Keep only those lines of the records that include the string "link".

* [Stored records]:
BEGIN
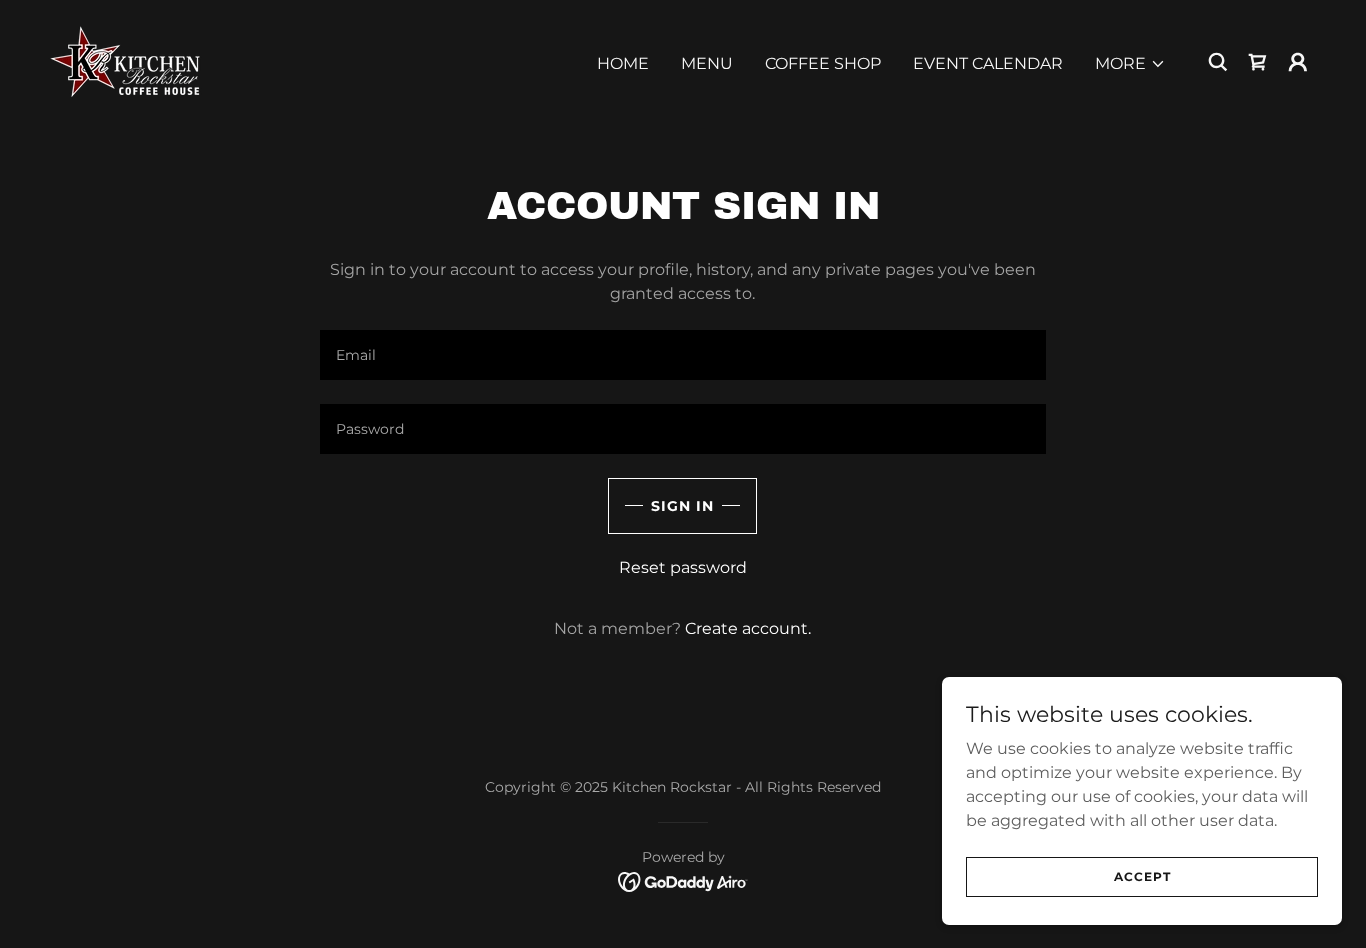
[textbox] (682, 355)
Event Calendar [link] (988, 63)
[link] (127, 60)
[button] (1130, 64)
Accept (1142, 876)
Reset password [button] (683, 567)
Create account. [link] (748, 628)
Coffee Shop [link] (823, 63)
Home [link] (623, 63)
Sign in (682, 506)
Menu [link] (707, 63)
END
* [RESPONSE BOX]:
Event Calendar [link] (988, 63)
[link] (127, 60)
Create account. [link] (748, 628)
Coffee Shop [link] (823, 63)
Home [link] (623, 63)
Menu [link] (707, 63)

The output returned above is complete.